We are just back from dinner with Emily at a little Thai restaurant around the corner. Lovely meals. I had the ‘angry duck’. I would be angry too if I knew someone was going to eat me. We have waved goodbye for the last time this trip. Bit sad really. I wanted to pack her, but I already have too much stuff. Besides she is having the time of her life and isn’t ready to leave yet. We will have to come back.

Tomorrow it’s on to Hong Kong, then I suppose I’ll eventually have to go back to work.

Cheers for now,

Steve J

Thames cruising

Another short post, with lots of pictures.

In summary, we spent most of the day cruising along the Thames between Westminster and Greenwich, with a break to pore over the Cutty Sark at Greenwich.

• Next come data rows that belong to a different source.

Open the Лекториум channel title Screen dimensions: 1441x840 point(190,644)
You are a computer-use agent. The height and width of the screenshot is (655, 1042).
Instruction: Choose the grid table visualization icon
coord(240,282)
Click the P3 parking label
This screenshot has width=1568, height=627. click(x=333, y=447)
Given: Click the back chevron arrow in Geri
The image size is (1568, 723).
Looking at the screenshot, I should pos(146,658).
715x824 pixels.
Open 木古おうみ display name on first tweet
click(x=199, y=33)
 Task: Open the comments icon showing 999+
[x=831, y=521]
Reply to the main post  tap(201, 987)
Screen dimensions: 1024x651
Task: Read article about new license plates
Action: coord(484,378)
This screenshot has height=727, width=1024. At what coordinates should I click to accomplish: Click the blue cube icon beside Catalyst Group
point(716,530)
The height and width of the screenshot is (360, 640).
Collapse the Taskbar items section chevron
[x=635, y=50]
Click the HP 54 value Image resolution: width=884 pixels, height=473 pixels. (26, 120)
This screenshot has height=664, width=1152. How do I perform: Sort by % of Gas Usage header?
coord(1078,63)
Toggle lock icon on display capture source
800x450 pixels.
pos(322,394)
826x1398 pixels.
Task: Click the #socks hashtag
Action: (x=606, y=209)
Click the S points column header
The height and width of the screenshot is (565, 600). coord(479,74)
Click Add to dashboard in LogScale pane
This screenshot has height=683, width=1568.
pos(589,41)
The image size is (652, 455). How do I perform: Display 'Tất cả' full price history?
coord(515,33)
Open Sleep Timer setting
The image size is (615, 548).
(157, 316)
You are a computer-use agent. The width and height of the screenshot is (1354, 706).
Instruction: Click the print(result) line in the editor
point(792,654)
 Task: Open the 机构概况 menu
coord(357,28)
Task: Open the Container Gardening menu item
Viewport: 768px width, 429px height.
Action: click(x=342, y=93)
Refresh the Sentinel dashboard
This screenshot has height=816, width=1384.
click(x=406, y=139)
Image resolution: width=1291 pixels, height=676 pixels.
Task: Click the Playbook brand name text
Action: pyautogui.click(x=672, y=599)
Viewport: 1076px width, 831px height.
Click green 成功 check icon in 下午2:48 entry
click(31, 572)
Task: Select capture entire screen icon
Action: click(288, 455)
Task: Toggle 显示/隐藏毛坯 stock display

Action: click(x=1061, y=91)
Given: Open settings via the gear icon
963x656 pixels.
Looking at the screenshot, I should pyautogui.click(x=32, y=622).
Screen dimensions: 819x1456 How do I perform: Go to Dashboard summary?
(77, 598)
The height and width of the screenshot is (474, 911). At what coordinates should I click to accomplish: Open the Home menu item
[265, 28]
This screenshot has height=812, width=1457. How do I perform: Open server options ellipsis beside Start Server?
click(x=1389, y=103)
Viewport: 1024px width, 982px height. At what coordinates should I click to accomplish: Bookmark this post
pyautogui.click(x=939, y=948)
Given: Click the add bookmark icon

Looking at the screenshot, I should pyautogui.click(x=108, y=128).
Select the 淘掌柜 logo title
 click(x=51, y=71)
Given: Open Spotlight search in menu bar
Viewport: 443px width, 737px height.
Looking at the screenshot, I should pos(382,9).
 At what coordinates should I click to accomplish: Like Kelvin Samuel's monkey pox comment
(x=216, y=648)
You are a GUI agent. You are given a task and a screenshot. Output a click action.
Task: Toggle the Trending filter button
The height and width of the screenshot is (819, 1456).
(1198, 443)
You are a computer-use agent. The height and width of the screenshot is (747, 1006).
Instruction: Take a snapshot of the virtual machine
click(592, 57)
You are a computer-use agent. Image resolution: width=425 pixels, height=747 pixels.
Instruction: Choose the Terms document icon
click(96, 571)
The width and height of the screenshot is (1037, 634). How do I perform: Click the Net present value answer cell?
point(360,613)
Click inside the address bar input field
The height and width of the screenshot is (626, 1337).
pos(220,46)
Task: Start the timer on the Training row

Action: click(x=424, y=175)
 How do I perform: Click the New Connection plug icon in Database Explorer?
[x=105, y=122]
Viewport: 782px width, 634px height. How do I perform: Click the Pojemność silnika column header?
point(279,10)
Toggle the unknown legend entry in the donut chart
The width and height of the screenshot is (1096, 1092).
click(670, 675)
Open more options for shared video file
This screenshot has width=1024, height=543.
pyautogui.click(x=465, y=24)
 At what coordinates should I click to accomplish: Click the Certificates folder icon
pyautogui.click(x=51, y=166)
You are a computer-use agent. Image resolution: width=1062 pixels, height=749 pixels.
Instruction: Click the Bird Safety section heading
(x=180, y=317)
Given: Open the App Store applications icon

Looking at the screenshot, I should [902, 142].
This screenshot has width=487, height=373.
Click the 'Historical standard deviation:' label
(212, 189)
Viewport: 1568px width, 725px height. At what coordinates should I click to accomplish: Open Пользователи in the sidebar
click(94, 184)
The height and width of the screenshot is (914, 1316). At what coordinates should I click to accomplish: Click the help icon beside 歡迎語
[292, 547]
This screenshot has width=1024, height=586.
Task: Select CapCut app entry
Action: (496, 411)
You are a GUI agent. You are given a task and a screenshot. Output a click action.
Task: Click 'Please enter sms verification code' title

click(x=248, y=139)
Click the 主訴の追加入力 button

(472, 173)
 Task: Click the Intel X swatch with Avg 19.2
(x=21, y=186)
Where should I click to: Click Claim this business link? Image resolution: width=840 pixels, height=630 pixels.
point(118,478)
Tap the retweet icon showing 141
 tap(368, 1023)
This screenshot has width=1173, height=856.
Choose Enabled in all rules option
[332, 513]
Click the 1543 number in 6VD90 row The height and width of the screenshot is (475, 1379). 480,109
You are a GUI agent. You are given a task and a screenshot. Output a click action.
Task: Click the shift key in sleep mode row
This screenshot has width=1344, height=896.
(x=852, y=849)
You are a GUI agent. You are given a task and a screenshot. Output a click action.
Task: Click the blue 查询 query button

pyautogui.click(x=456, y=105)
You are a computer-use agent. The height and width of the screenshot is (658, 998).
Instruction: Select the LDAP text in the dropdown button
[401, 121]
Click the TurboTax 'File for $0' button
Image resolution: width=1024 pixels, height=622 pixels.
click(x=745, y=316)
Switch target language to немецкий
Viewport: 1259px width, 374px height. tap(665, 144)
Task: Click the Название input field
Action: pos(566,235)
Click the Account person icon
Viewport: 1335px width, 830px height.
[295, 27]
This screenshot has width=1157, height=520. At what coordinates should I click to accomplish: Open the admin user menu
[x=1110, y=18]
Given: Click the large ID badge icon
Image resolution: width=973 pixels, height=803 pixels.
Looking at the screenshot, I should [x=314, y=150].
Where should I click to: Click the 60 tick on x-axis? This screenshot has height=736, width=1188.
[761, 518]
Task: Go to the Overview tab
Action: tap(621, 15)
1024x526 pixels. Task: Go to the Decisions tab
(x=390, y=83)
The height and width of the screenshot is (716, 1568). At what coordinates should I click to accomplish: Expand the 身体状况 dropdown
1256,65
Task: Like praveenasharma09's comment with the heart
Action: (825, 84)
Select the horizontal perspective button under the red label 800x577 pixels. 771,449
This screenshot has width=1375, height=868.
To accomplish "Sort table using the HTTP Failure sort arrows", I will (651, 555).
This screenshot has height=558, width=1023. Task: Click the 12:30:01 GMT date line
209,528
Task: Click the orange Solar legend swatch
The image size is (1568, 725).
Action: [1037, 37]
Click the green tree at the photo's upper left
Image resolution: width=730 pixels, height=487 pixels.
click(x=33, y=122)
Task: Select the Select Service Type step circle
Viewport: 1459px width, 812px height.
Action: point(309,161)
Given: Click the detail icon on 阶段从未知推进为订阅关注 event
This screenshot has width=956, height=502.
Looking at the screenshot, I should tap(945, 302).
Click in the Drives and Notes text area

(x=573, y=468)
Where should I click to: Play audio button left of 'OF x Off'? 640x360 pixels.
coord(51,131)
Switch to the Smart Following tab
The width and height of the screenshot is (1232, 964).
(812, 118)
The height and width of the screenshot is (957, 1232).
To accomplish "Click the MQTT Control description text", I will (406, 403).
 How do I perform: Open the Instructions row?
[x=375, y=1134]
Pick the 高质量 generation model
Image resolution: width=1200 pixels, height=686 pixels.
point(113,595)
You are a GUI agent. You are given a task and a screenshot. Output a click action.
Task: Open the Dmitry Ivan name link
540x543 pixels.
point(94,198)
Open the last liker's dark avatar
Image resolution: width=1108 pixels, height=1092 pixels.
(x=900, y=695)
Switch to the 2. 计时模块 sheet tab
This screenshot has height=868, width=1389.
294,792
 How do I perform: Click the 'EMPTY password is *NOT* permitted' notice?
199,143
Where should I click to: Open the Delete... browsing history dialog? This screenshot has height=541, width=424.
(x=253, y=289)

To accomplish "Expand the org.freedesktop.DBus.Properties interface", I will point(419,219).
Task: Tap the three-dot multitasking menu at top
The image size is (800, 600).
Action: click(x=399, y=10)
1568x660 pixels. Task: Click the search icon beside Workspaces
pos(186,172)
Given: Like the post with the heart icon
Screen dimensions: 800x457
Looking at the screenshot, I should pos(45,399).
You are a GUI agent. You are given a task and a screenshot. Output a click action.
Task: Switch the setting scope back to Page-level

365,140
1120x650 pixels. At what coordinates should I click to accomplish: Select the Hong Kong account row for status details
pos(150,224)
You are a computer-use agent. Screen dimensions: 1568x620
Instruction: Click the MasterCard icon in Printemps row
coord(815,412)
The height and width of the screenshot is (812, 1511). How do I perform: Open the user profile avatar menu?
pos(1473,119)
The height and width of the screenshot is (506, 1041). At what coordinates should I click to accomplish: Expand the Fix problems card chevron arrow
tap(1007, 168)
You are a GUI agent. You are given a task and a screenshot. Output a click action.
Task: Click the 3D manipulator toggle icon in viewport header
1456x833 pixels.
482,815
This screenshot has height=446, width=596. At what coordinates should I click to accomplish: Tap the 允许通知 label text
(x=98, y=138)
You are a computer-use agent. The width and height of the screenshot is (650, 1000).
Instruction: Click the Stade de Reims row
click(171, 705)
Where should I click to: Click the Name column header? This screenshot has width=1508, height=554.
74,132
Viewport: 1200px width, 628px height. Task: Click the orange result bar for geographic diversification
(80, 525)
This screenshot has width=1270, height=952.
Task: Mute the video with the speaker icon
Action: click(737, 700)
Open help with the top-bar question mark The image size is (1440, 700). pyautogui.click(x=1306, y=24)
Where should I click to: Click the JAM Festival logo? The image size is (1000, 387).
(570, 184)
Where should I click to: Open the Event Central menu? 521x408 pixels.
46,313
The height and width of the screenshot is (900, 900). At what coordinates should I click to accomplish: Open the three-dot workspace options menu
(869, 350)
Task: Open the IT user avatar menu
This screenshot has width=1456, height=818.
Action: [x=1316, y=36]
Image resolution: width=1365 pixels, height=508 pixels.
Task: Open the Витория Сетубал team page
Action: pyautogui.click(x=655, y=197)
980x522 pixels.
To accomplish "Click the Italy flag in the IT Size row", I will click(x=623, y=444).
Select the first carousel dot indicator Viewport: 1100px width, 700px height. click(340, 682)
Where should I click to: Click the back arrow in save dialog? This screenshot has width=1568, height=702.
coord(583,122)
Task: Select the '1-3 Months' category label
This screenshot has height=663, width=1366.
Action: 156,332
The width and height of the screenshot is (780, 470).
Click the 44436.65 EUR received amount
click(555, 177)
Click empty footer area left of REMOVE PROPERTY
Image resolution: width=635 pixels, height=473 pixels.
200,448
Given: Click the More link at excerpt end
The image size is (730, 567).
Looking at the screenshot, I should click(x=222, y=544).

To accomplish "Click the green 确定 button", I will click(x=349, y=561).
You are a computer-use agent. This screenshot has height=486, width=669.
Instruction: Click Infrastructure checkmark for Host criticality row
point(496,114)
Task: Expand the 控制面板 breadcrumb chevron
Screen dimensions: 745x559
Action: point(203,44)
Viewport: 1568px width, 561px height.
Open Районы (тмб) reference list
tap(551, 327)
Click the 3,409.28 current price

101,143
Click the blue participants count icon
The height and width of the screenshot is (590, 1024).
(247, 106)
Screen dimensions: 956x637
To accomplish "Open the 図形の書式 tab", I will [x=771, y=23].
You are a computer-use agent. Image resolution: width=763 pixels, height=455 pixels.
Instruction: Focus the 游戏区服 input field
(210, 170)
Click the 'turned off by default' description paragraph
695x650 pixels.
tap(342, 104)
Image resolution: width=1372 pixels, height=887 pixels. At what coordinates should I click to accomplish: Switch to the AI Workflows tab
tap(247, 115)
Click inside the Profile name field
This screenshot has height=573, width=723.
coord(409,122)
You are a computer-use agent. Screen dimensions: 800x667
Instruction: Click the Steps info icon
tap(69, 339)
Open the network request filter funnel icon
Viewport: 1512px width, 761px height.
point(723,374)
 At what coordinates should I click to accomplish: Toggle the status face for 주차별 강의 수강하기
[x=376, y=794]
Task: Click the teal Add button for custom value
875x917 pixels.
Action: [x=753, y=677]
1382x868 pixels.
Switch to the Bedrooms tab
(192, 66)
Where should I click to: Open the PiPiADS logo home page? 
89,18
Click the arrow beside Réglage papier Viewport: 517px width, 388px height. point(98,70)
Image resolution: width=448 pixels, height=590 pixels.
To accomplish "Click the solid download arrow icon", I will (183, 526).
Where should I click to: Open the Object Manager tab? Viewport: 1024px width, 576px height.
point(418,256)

Plus a walk half way across London, looking for the Old Curiosity Shop, which we found – closed.

We have been using the underground to date, so it was a pleasant change to get on a double-decker bus and head into Westminster. The bus drivers are good, very good. Apart from having much more patience than I possess, they guide these monster machines around places I wouldn’t take a push bike.

Good morning no. 11

Some of the things we spied on the boat. All very interesting, some with no story, some with much history.

Trafalgar Tavern at Greenwich
Some clown’s put this in the wrong way
Millennium Dome, familiar from the opening sequence to the James Bond film “The World is not Enough”
Thames barrier
Emirates Airline Cable Car across the Thames
Eye catching building facade
Industrial-style architecture adorning new apartments
Apparently Capatin Kidd was the last pirate hanged in London, in 1701. This place is near where he was hung.
Tower of London, as seen from the Thames
Building and a boat
Once a warehouse, now luxury apartments
Millennium pedestrian footbridge
Blackfriars Bridge

And the Cutty Sark, with no captions:


We found it.


Some other interesting photos:


Tomorrow is our last day in London. We head back to Brighton tomorrow afternoon and then fly to Hong Kong on Wednesday afternoon. We are nearing the final few posts.

Bye for now,

steve J.

London calling

Quiet day, short post.

Apparently I’m not getting the briefcase for Fathers’ Day, so I’ll have to make do with breakfast. Oh well, easy come, easy go.

Michelle, Emily and yours truly caught the train to the Elephant and Castle tube station to visit the London campus of the Imperial War Museum. Breakfast first, to chew up a bit of time before the Museum opened at 10am. Free admission, which was a bonus. Very busy, last day of school holidays and a Sunday, not such a bonus.

The Imperial War Museum has some very well curated displays. It is a real contrast to the Fleet Air Arm Museum, which is largely a naval aircraft collection, and Bovington Tank Museum, which is (no surprise) largely a tank collection.

The IWM presents themes with a lot of artefacts and notes, and takes a long time to work your way through. By lunchtime I felt like I had read three books. Great exhibitions though. The Holocaust exhibition is extremely well put together.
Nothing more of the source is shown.